Stored items:
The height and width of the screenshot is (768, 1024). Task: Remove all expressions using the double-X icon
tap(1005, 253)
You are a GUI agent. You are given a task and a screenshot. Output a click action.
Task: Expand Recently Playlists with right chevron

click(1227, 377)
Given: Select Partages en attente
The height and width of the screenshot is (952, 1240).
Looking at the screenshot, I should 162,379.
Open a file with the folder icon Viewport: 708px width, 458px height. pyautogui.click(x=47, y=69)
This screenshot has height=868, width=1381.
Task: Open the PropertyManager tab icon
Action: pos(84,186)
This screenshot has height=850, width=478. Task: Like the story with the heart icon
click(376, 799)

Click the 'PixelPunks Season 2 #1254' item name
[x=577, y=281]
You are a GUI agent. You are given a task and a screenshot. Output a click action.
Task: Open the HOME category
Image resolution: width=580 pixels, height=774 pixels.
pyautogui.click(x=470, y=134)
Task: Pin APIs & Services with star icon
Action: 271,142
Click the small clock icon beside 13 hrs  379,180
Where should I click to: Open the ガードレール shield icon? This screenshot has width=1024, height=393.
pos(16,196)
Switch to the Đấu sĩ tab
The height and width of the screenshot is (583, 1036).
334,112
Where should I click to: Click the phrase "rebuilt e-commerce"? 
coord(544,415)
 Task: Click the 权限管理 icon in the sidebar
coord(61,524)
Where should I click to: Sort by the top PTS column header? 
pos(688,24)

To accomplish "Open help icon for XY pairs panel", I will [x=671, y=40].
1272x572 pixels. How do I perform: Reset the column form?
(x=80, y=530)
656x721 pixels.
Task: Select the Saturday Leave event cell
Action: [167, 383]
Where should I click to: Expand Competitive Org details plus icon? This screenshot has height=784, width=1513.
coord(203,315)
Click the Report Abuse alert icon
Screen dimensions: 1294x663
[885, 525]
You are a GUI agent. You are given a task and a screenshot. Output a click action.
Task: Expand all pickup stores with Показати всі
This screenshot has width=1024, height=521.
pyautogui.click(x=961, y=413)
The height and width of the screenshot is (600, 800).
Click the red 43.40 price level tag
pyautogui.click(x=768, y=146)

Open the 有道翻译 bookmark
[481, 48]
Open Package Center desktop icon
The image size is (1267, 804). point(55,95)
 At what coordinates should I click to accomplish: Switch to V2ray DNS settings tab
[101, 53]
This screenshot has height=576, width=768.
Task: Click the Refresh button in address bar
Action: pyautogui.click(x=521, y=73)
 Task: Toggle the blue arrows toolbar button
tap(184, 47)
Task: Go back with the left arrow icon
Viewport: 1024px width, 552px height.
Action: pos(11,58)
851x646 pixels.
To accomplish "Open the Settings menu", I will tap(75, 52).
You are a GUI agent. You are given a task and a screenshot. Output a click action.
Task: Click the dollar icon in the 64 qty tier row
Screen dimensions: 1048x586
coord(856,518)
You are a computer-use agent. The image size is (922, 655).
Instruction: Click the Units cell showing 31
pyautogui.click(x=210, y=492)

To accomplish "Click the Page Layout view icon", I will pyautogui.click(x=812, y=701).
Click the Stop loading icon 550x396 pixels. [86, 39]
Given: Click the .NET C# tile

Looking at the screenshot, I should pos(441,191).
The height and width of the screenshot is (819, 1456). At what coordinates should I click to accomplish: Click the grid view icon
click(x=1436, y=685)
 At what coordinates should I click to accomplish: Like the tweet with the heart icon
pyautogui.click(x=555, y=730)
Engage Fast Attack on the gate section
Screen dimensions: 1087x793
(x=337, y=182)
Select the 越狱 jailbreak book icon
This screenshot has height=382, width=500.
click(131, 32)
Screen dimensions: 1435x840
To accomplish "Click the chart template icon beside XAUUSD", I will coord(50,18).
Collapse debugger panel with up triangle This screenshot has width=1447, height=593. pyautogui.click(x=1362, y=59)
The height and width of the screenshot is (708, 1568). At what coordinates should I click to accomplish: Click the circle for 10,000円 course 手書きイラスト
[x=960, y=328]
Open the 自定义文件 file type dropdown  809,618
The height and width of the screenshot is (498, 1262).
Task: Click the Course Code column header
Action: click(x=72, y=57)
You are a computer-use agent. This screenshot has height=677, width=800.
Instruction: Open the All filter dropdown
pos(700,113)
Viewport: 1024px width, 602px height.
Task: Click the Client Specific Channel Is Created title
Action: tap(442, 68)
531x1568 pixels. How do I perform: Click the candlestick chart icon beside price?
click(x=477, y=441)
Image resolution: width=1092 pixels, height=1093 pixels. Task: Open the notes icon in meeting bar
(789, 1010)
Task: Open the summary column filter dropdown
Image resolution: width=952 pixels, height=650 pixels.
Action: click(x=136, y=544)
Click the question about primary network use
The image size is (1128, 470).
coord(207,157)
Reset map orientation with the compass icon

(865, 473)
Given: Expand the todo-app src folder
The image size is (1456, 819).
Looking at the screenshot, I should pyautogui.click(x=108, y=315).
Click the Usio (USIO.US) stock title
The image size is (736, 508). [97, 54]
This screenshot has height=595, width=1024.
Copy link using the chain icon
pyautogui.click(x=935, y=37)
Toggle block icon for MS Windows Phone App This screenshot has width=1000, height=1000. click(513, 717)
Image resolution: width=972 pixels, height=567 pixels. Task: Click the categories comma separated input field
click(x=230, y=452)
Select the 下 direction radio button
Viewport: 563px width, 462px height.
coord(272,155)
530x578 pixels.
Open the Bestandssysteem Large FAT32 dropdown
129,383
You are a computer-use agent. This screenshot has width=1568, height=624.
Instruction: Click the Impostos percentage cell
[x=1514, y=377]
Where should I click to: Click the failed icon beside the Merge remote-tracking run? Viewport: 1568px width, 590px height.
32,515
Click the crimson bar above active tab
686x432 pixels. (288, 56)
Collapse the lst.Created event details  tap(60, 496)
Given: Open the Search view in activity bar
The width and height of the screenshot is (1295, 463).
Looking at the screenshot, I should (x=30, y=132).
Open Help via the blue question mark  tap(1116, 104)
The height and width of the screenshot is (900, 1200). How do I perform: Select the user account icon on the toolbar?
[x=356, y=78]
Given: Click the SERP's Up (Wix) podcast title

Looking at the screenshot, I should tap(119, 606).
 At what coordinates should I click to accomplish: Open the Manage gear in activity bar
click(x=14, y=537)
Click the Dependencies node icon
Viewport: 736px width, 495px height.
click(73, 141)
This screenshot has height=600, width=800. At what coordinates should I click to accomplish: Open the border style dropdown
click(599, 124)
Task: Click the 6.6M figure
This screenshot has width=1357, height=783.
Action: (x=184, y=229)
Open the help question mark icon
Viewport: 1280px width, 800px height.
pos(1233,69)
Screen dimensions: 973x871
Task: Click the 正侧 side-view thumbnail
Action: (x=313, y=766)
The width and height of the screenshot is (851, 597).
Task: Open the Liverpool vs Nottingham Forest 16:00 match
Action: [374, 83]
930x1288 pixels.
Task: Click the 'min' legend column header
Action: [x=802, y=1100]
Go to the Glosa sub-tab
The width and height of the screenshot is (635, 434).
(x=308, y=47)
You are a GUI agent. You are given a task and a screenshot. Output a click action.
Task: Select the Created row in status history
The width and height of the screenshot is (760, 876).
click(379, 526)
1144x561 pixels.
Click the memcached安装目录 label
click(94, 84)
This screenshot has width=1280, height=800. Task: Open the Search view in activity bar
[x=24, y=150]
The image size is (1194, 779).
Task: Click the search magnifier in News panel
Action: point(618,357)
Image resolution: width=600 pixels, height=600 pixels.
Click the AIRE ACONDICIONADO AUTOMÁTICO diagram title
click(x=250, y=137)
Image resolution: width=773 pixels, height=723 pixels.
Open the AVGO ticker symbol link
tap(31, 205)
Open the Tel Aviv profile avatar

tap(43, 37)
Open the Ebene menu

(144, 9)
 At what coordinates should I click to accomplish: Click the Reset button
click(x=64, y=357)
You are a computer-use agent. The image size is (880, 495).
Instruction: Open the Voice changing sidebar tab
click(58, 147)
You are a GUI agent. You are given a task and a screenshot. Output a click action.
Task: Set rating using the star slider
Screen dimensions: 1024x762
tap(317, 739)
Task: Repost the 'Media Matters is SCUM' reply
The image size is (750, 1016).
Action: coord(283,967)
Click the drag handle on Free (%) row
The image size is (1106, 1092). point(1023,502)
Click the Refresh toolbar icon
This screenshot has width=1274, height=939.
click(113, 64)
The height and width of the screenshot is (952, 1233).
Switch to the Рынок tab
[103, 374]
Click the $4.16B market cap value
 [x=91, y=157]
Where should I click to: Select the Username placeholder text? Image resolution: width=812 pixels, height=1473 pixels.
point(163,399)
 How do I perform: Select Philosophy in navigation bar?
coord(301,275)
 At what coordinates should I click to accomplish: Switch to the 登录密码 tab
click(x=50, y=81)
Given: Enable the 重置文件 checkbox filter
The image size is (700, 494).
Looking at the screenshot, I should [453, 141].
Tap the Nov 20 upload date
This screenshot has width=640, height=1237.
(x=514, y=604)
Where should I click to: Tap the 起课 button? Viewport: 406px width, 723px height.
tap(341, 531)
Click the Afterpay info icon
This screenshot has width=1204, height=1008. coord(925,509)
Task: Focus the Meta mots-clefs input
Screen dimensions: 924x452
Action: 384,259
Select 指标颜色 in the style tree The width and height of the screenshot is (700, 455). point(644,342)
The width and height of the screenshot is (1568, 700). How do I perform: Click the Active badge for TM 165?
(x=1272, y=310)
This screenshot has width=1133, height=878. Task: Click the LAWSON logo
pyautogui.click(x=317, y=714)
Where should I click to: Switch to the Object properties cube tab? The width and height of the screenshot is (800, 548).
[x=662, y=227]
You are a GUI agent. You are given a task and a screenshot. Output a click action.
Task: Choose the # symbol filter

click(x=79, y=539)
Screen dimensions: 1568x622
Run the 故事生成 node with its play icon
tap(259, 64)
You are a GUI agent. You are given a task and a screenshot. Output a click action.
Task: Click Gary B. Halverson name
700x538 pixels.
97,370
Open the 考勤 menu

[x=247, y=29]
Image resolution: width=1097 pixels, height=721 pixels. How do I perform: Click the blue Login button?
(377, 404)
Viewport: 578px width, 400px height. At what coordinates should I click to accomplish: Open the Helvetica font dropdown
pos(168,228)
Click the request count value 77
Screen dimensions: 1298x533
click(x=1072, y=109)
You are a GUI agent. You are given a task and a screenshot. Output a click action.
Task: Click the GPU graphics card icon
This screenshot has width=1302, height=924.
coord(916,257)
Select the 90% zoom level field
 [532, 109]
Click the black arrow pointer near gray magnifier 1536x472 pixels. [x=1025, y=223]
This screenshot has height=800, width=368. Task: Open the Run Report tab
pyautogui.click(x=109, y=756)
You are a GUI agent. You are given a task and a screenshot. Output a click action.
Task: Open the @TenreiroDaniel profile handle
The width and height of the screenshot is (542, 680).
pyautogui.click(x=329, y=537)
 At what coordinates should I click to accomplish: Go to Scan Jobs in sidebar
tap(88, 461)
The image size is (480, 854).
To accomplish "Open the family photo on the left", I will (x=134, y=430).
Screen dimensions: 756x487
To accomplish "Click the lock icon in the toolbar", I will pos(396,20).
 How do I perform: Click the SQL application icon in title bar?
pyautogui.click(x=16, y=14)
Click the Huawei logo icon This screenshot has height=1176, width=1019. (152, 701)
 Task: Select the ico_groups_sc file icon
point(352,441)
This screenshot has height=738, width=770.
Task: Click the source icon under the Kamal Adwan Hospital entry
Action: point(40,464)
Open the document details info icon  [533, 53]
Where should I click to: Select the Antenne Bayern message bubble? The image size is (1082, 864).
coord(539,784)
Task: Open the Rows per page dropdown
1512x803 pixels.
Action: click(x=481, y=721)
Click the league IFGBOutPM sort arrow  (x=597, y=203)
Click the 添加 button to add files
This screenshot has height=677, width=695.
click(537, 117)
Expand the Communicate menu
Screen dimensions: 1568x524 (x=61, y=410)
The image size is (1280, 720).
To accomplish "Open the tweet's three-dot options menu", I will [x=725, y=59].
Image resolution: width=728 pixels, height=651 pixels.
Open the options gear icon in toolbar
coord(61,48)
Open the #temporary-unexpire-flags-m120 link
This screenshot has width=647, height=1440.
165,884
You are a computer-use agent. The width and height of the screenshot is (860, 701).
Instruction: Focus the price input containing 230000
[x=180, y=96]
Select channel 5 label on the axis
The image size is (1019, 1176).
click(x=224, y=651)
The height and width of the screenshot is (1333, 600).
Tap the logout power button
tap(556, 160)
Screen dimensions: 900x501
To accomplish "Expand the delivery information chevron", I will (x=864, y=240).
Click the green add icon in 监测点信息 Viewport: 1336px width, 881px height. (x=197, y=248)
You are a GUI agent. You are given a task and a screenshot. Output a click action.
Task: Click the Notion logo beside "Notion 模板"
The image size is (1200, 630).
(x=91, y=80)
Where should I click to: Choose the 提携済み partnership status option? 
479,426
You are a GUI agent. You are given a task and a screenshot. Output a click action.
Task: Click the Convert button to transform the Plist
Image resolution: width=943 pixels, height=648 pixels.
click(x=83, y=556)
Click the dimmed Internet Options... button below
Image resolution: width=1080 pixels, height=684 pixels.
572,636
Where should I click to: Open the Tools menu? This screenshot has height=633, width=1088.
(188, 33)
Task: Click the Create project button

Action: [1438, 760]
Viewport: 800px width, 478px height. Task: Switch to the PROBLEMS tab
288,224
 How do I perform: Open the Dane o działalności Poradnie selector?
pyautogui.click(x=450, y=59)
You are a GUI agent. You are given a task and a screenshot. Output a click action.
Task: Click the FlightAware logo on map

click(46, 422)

BRIEF
Above this instruction are the records; retype exactly the lines from the one containing "The height and width of the screenshot is (952, 1240)." up to and including the one containing "Click the small".

EXPECTED ANSWER
The height and width of the screenshot is (952, 1240).
Looking at the screenshot, I should 162,379.
Open a file with the folder icon Viewport: 708px width, 458px height. pyautogui.click(x=47, y=69)
This screenshot has height=868, width=1381.
Task: Open the PropertyManager tab icon
Action: pos(84,186)
This screenshot has height=850, width=478. Task: Like the story with the heart icon
click(376, 799)

Click the 'PixelPunks Season 2 #1254' item name
[x=577, y=281]
You are a GUI agent. You are given a task and a screenshot. Output a click action.
Task: Open the HOME category
Image resolution: width=580 pixels, height=774 pixels.
pyautogui.click(x=470, y=134)
Task: Pin APIs & Services with star icon
Action: 271,142
Click the small clock icon beside 13 hrs  379,180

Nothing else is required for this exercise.